(1) Słowa Kaznodziei, syna Dawida, króla w Jeruzalemie.
(2) Marność nad marnościami, mówi Kaznodzieja, marność nad marnościami, wszystko marność.
(3) Jaki pożytek ma człowiek z całego swego trudu, który znosi pod słońcem?
(4) Pokolenie odchodzi i pokolenie przychodzi, ale ziemia trwa na wieki.
(5) Słońce wschodzi i słońce zachodzi, i śpieszy do swego miejsca, gdzie znowu wschodzi.
(6) Wiatr wieje ku południowi i skręca ku północy; wiatr ustawicznie krąży i w swym biegu okrężnym wraca.
(7) Wszystkie rzeki płyną ku morzu, a jednak morze nie wzbiera; w dalszym ciągu płyną rzeki do miejsca, do którego zdążają.
(8) Ludzie się trudzą mówieniem, lecz i tak nikt wszystkiego nie wypowie. Oko nie nasyci się widzeniem, a ucho nie zadowoli się słyszeniem.

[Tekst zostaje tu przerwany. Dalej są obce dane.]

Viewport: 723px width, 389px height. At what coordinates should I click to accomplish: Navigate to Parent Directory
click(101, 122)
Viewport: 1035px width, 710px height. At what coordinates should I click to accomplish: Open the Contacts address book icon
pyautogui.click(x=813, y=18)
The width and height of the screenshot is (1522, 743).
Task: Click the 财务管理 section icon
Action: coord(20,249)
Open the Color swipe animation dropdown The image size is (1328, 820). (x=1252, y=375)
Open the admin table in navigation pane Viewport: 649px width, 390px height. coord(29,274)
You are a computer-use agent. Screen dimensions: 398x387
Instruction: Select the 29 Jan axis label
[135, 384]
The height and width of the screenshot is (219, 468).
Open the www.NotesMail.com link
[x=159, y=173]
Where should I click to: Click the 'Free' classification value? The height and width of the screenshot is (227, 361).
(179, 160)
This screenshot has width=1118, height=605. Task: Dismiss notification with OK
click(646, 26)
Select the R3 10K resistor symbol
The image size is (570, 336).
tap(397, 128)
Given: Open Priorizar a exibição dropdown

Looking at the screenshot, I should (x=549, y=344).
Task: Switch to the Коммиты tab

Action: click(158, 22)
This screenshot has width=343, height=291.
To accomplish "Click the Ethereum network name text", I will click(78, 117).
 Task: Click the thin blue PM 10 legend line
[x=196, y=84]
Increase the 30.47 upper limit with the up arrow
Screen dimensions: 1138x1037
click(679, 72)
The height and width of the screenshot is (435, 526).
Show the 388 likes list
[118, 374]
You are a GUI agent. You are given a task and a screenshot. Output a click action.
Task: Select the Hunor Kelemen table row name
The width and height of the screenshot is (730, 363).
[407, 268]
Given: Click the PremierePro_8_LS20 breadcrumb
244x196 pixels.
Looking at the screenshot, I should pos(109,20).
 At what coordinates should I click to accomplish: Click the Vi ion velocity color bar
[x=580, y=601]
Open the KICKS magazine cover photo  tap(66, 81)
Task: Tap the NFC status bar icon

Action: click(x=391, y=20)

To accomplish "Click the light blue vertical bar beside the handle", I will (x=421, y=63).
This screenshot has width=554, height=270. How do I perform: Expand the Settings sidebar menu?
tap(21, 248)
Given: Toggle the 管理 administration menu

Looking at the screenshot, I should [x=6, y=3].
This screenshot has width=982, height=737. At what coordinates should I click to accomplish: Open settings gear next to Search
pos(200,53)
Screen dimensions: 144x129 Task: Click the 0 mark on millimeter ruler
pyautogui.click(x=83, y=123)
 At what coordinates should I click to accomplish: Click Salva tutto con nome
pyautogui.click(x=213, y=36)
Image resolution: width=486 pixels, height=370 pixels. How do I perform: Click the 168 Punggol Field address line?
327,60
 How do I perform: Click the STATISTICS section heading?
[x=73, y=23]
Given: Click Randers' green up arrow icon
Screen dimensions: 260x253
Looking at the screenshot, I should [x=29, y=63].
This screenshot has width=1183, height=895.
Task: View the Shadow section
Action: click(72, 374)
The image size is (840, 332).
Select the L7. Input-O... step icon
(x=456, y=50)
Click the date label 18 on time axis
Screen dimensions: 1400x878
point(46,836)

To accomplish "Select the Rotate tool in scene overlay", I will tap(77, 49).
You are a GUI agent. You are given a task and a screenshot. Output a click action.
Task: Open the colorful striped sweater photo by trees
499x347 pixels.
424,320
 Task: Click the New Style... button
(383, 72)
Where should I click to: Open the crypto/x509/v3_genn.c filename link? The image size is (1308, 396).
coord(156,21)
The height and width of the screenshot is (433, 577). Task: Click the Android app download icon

(9) To, co było, znowu będzie, a co się stało, znowu się stanie: nie ma nic nowego pod słońcem.
(10) Czy jest coś, o czym można by powiedzieć: Oto jest coś nowego? Dawno to już było w czasach, które były przed nami.
(11) Nie pamięta się o tych, którzy byli poprzednio, ani o tych, którzy będą potem; także o nich nie będą pamiętali ci, którzy po nich przyjdą.
(12) Ja, Kaznodzieja, byłem królem nad Izraelem w Jeruzalemie.
(13) Postanowiłem szczerze mądrością zgłębić i zbadać wszystko, co się działo pod niebem: Jest to żmudne zadanie, jakie zadał JAHWEH synom ludzkim, aby się nim trudzili.
(14) Widziałem wszystkie sprawy, które się dzieją pod słońcem, a wszystko to jest marnością i gonitwą za wiatrem.
(15) To, co krzywe, nie da się wyprostować, a to, czego brakuje, nie da się policzyć.
(16) Toteż pomyślałem w sercu swoim tak: Oto stałem się wielki i zdobyłem więcej mądrości niż wszyscy, którzy byli przede mną w Jeruzalemie, a moje serce poznało wiele mądrości i wiedzy.
(17) I postanowiłem szczerze poznać mądrość i wiedzę, szaleństwo i głupotę; lecz poznałem, że i to jest gonitwą za wiatrem.
(18) Bo gdzie jest wiele mądrości, tam jest wiele zmartwienia; a kto pomnaża poznanie, ten pomnaża cierpienie.